Treatment for stroke
Treatment for stroke
Remember: A stroke is a medical emergency, not a “curse” or a simple weakness. Reaching a hospital as early as possible can make the difference between a full recovery and permanent paralysis.
Stroke is of two types, ischemic stroke and haemorrhagic stroke.
Treatment for ischemic stroke:
Endovascular therapy (EVT) for ischemic stroke or mechanical thrombectomy, is a minimally invasive, highly effective treatment for acute ischemic stroke caused by large vessel occlusions (LVO). It involves navigating catheters through blood vessels to remove blood clots using specialized devices.
Window period for medical management for thrombolysis lasts upto 4.5 hours of stroke onset, while endovascular interventions for stroke can be perform upto 24 hours of symptoms onset, but ideally it should be done as early as possible. With over millions of neurons loosing per minute, time is crucial . Endovascular treatment for stroke offers significantly improved functional outcomes, lower mortality, and faster recovery compared to medical management alone, even in cases with large ischemic cores.
Key Aspects of Endovascular Therapy for Stroke:
Procedure Details: Performed by neurointerventionalists/neurosurgeon , Dr Saurabh Kumar Sinha
A catheter is inserted usually through the groin and guided to the blocked brain artery using X-ray imaging.
Techniques: Mechanical Thrombectomy: Uses stent retrievers (stent-based) or aspiration catheters (suction-based) to remove the clot and restore normal blood flow towards brain tissue.

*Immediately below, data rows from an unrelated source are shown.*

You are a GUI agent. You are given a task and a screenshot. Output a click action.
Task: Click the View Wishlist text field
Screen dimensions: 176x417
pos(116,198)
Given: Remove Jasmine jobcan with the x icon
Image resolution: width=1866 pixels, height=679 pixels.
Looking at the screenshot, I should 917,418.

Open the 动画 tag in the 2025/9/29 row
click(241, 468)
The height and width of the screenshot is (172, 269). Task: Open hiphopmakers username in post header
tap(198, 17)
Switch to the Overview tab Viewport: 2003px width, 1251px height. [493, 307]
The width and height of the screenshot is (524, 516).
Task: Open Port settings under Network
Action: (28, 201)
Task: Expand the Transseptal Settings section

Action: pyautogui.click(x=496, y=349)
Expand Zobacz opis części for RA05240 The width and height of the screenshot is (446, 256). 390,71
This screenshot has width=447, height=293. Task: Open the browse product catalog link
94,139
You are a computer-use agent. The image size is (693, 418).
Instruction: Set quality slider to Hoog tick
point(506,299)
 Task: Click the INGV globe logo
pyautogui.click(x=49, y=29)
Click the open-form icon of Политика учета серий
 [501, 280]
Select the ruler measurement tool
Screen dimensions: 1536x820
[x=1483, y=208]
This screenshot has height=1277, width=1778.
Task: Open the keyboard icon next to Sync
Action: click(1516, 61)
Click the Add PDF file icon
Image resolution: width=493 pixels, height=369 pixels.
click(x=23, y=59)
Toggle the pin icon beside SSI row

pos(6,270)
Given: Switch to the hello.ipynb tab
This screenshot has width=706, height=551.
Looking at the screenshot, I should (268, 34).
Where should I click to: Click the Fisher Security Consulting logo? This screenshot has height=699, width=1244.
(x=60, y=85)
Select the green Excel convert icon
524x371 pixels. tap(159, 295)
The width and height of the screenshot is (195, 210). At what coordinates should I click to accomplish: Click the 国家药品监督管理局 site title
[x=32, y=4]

Intra-arterial Thrombolysis: Delivers clot-dissolving drugs directly to the blockage.
Angioplasty/Stenting: Used if the vessel is too narrow or for tandem occlusions stent is placed in brain blood vessels to prevent restenosis.
Sometime, patient may require even more perfusion, then bypass brain surgery and/or carotid endartectomy can also be done to enhance blood flow and prevent stroke.
Treatment for haemorrhagic stroke:
When a blood vessel bursts in the brain (a Hemorrhagic Stroke), it creates a collection of blood called a hematoma. This blood puts dangerous pressure on the brain. In the past, treating this was a major, frightening ordeal. Today, thanks to advanced technology, the approach has changed completely.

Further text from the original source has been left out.